Finding needles in haystacks
To identify potential drugs, Fajgenbaum’s team has taken blood samples from about 100 patients with the same disease, measured about 1,500 proteins in each sample and looked for patterns.
Might’s team uses computer technology to scour millions of published papers written about therapies, looking for references to other effects the drug might have or similarities that might appear between symptoms and effective treatments.
Once the target drug is identified, it has to be tested further to make sure it is safe and does what the patients want it to do.
Might's UAB colleagues can model a patient's exact genetics as a worm or a zebrafish, and then use this to test existing drugs to see if they reverse symptoms.
They are also hoping to make use of the mRNA technology used in COVID-19 vaccines to develop easily customizable therapies for individual patients and small groups of patients with rare diseases.
But drugs don't always act in people like they do in a lab dish.
The controversial drug ivermectin, for instance, looked like a promising treatment for COVID-19 in a lab model but hasn’t been shown broadly effective in the real world.
Even treatments with plausible reasons to work don’t always do so. Convalescent plasma, taken from the blood of recovering patients and used to combat other diseases, like Ebola, seemed promising against COVID-19. But immune cells in the blood of recovered COVID-19 patients don’t confer the same disease-fighting ability, extensive studies during the past year have shown.
Testing has its challenges, too. Might had to find others around the world who shared Bertrand's NGLY1 gene mutation so he could run a clinical trial to persuade a drug company to tailor a concentrated version of Prevacid for these kids. (The collaboration for NGLY1 therapeutics has now moved well beyond "next-gen Prevacid," he noted.)

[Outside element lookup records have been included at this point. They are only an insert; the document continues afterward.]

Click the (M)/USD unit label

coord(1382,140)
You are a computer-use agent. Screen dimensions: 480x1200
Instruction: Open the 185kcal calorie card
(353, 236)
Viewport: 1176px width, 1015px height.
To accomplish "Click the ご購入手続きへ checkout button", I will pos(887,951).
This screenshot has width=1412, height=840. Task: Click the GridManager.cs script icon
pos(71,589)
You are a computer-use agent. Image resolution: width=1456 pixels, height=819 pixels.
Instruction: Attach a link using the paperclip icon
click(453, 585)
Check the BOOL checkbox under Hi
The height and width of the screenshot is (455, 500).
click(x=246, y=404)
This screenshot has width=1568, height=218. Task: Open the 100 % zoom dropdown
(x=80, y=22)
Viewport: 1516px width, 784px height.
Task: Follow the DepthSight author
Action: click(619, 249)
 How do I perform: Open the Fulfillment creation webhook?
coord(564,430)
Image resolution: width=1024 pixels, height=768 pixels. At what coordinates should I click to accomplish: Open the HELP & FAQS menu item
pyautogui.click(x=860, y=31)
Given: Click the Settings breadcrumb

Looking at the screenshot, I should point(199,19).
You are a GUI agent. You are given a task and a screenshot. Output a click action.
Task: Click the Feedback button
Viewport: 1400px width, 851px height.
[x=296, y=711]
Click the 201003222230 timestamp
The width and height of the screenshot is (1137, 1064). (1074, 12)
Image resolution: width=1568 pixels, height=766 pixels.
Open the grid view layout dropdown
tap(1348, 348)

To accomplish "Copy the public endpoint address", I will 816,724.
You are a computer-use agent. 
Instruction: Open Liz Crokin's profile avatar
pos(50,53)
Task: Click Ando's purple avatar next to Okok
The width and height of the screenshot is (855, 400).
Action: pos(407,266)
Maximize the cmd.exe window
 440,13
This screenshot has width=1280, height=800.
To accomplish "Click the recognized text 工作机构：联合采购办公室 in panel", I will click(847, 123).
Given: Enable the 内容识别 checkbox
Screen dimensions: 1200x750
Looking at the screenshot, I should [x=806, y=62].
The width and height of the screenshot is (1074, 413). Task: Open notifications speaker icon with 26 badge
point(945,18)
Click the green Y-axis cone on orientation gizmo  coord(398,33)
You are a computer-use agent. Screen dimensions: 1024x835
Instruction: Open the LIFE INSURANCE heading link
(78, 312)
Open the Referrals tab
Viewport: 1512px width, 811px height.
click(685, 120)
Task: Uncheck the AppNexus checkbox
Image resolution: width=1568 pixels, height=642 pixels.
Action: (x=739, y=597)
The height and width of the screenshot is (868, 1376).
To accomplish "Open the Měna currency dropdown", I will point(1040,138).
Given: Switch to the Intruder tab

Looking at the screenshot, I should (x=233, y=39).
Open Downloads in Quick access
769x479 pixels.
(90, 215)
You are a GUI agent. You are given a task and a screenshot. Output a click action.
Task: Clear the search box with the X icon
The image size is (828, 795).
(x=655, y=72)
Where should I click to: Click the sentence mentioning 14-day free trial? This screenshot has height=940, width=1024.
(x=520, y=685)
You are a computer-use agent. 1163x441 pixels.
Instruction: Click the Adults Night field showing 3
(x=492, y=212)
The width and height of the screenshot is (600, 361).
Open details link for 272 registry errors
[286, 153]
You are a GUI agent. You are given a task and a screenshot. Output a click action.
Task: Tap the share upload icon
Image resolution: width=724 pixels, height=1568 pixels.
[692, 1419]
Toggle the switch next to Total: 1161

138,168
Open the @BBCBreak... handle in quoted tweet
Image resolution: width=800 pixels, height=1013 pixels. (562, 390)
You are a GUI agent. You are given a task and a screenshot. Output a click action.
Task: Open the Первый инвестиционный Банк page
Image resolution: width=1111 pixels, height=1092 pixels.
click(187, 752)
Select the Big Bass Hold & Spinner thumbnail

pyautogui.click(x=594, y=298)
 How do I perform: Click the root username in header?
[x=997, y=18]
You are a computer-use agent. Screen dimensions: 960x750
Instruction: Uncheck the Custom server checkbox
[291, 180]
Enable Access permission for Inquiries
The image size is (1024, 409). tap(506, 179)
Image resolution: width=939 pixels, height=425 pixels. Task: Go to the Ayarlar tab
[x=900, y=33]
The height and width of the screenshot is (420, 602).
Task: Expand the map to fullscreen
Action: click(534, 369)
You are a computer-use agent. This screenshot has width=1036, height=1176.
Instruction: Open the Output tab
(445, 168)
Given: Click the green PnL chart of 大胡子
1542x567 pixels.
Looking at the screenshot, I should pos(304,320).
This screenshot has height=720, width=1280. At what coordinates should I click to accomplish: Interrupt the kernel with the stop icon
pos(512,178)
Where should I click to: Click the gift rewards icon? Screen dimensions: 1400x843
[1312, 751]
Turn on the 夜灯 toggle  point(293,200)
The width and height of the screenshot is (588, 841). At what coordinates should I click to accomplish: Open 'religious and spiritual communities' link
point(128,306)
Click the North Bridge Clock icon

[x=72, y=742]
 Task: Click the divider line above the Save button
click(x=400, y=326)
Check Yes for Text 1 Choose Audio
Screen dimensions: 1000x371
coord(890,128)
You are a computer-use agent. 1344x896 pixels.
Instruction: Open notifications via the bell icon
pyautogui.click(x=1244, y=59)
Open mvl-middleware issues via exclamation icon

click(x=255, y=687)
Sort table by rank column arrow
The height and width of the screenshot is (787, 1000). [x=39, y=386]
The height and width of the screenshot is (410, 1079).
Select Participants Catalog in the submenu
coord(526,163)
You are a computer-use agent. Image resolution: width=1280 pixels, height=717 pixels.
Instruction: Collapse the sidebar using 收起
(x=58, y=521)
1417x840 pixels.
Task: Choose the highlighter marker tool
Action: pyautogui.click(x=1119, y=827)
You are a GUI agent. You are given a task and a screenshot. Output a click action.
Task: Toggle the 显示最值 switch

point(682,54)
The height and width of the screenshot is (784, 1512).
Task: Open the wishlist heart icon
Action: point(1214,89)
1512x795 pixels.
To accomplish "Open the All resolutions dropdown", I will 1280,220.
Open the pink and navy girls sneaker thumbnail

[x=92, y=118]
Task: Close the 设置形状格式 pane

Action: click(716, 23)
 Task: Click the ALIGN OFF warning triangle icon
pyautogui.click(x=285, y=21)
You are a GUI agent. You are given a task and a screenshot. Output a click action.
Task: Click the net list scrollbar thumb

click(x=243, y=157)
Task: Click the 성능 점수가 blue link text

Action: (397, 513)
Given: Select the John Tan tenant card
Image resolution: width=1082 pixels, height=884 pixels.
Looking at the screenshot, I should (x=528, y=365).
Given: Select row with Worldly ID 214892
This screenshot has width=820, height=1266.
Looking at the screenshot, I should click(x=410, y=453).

Fajgenbaum took a “Hail Mary” pass using himself as his own guinea pig in testing a drug used in kidney transplant patients to try to treat his own Castleman disease. Such experiments are worthwhile only when someone’s life is at risk. “There’s no way you’d use it if you had other drugs,” he said.
COVID-19 a test case
While looking for options for people with rare diseases, Fajgenbaum's group has also taken on repurposing drugs to treat COVID-19.
The nearly 2-year-old program, called CORONA, has tracked more than 800 drugs administered during the pandemic to identify those that might have the biggest benefit against COVID-19. The algorithm systematically identifies the most promising treatments, which can then be tested in large clinical trials.
Might said COVID-19 also helped speed up work needed to treat rare disease therapies, by proving the efficiency of the pathway for repurposing drugs. “In some ways it’s been a way to test-pilot the entire process all in one go,” he said.
But funding to test these new uses was in short supply as the government and corporations focus largely on vaccines.
"It seems like the vaccine race sucked all the oxygen out of the room early on for therapies, even though it's clear that novel and repurposed treatments are essential tools for saving life as the pandemic drags on," Might said.
Programs like his could have made a difference for more patients if they'd been financed earlier, he said. “Willingness to fund was the key.”
Timing is another lesson Fajgenbaum said he learned from COVID-19. A drug that didn’t help him when he was on death’s door might have helped earlier in his disease course.
Another patient with Castleman had been in the hospital for a year as doctors tried her on every conceivable drug. One of Fajgenbaum’s studies suggested a cancer drug might work in some people with the disease. She started on it in summer 2020 and was able to leave the hospital a few months later. Another patient dying of Castleman’s in Vancouver tried the same drug and also responded well.
These anecdotes don't add up to provable conclusions, but they may be enough to interest a company in making a targeted version of the drug for Castleman patients, Fajgenbaum said.
Such victories propel him and others in this work.
“There are all these pots of gold at the end of the rainbow,” Fajgenbaum said. “We just have to find them."